**Problem details:** Leaving out all pictures, write down exactly the lines from the one containing "Click the Repair Perms gear icon" through the last line of the material.

**Extracted records:**
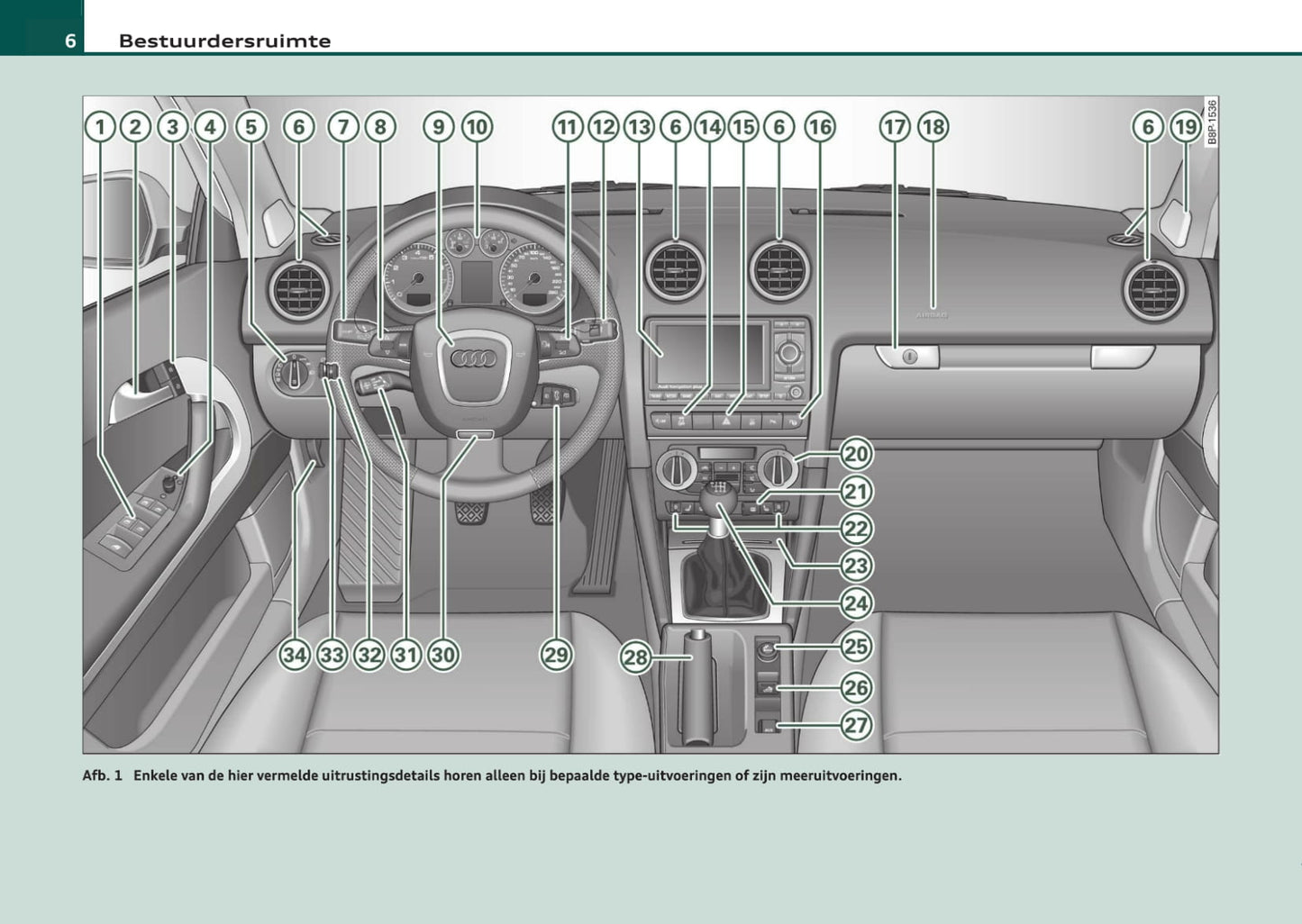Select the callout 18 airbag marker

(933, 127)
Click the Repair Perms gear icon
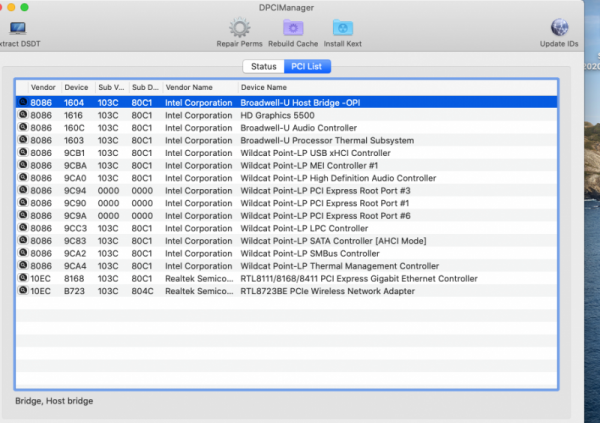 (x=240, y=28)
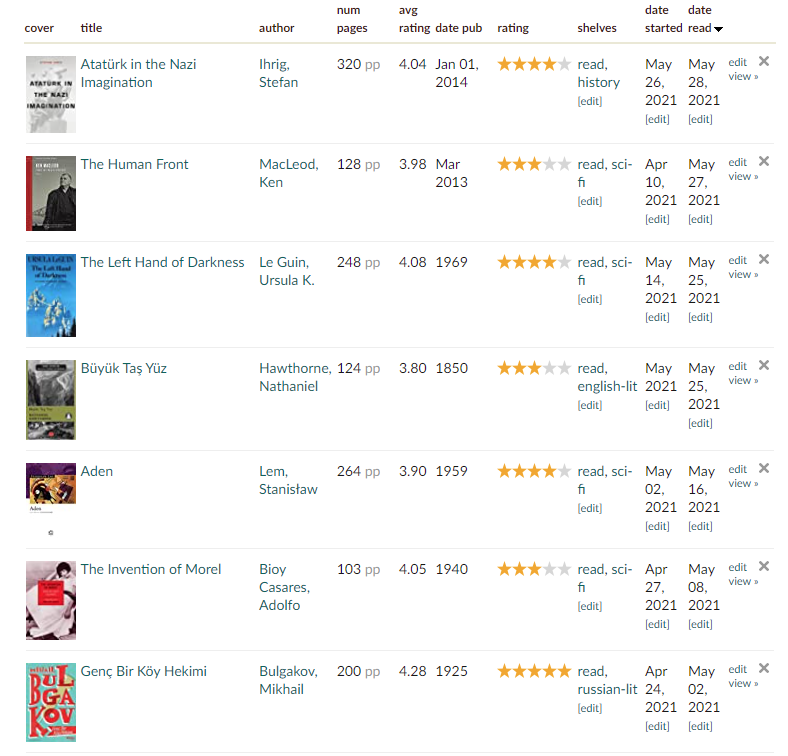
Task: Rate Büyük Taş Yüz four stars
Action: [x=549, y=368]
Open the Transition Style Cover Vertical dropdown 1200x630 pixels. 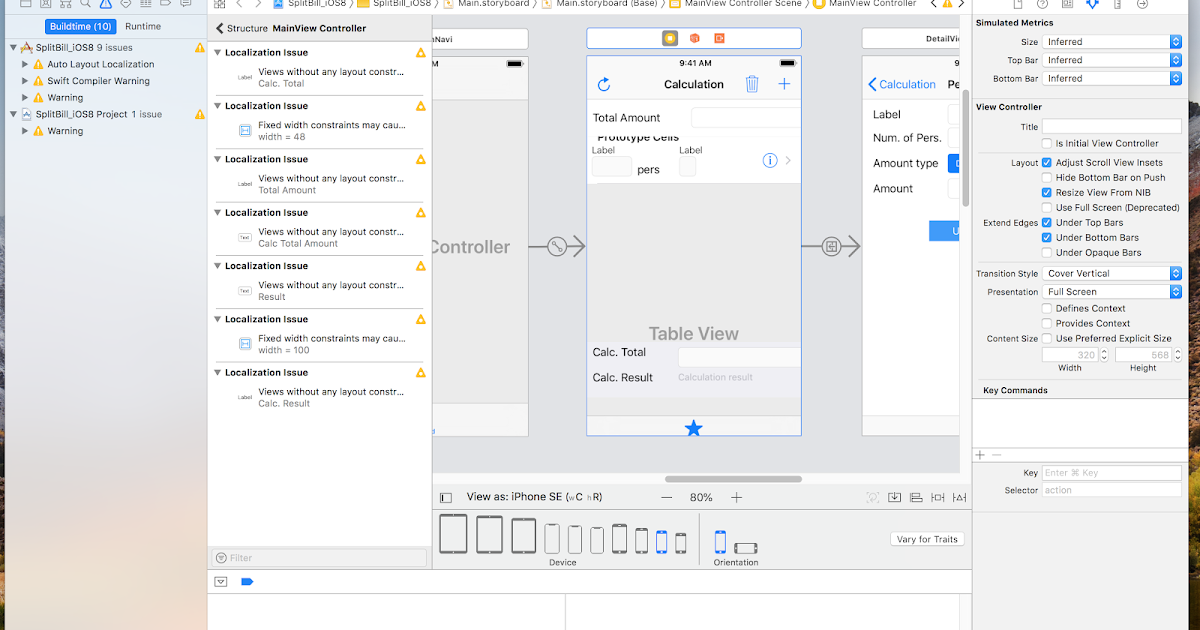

**Task result:**
Click the Repair Perms gear icon
 (x=240, y=28)
Task: Rate Büyük Taş Yüz four stars
Action: [x=549, y=368]
Open the Transition Style Cover Vertical dropdown 1200x630 pixels. 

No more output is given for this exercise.